(DATA SUPPLIED begins)
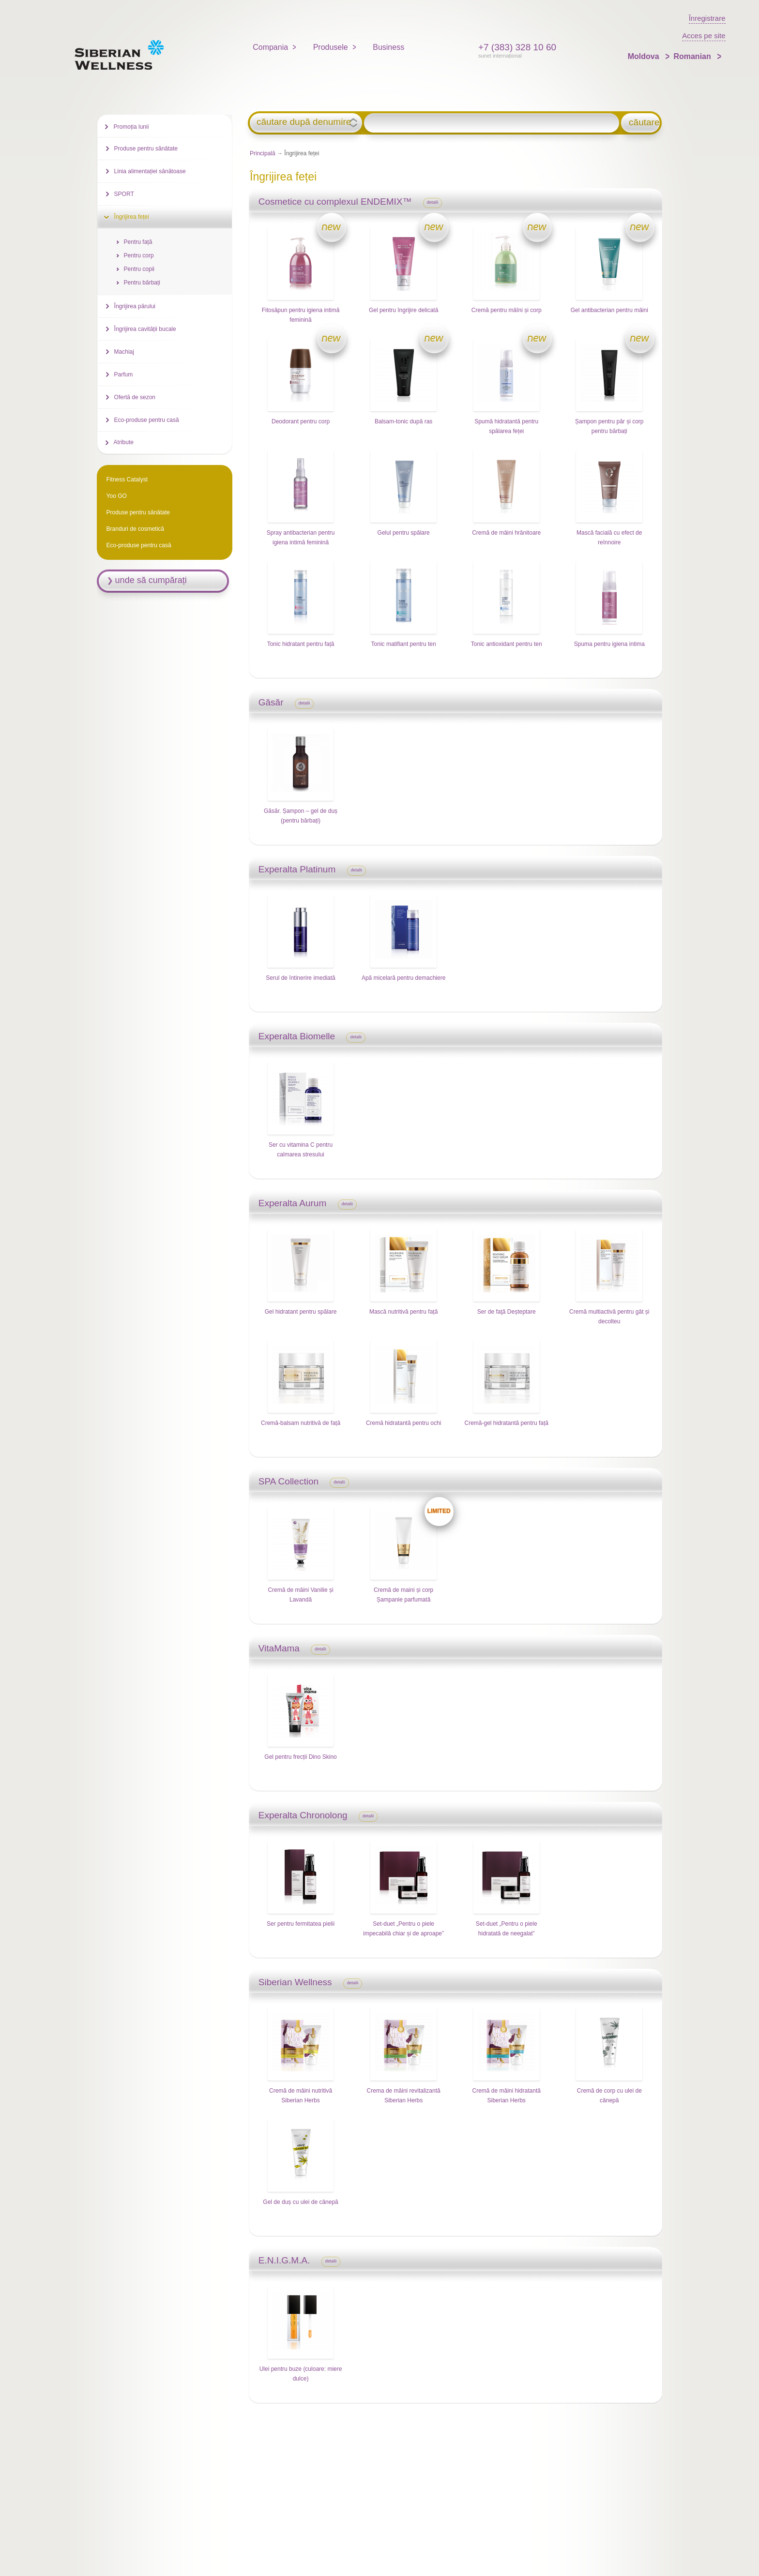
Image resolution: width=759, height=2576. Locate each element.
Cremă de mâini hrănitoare (506, 532)
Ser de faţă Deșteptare (506, 1311)
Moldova (644, 56)
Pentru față (138, 242)
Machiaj (124, 351)
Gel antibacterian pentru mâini (609, 310)
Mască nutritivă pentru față (403, 1311)
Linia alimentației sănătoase (150, 171)
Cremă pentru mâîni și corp (506, 310)
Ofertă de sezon (134, 397)
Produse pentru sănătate (146, 148)
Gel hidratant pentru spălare (301, 1311)
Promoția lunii (131, 126)
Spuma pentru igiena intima (609, 644)
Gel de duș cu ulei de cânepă (300, 2202)
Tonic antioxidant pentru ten (506, 644)
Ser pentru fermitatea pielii (300, 1923)
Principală (262, 153)
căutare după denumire (304, 122)
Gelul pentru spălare (404, 532)
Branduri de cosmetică (135, 528)
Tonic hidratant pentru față (300, 644)
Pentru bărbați (142, 282)
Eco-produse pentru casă (146, 420)
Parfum (123, 374)
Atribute (124, 442)
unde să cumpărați (151, 580)
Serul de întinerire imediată (300, 977)
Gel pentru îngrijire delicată (403, 310)
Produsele (330, 47)
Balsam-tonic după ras (403, 421)
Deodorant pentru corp (301, 421)
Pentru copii (139, 269)
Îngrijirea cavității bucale (145, 329)
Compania (270, 47)
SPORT (124, 194)
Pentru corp (139, 255)
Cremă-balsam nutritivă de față (300, 1423)
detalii (433, 202)
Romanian (693, 56)
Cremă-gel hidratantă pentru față (506, 1423)
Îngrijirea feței (131, 216)
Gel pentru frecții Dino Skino (300, 1756)
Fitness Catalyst (127, 479)
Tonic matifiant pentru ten (403, 644)
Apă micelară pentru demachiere (403, 977)
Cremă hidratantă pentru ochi (403, 1423)
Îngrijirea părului (134, 306)
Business (388, 47)
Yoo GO (116, 496)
(DATA SUPPLIED ends)
**PROBLEM TO WORK ON**
Write out exactly the lines from the one with "Romanian (693, 56)" through the end of the records above, both ends included, and leave out all other lines.

**EXERCISE RESPONSE**
Romanian (693, 56)
Cremă-gel hidratantă pentru față (506, 1423)
Îngrijirea feței (131, 216)
Gel pentru frecții Dino Skino (300, 1756)
Fitness Catalyst (127, 479)
Tonic matifiant pentru ten (403, 644)
Apă micelară pentru demachiere (403, 977)
Cremă hidratantă pentru ochi (403, 1423)
Îngrijirea părului (134, 306)
Business (388, 47)
Yoo GO (116, 496)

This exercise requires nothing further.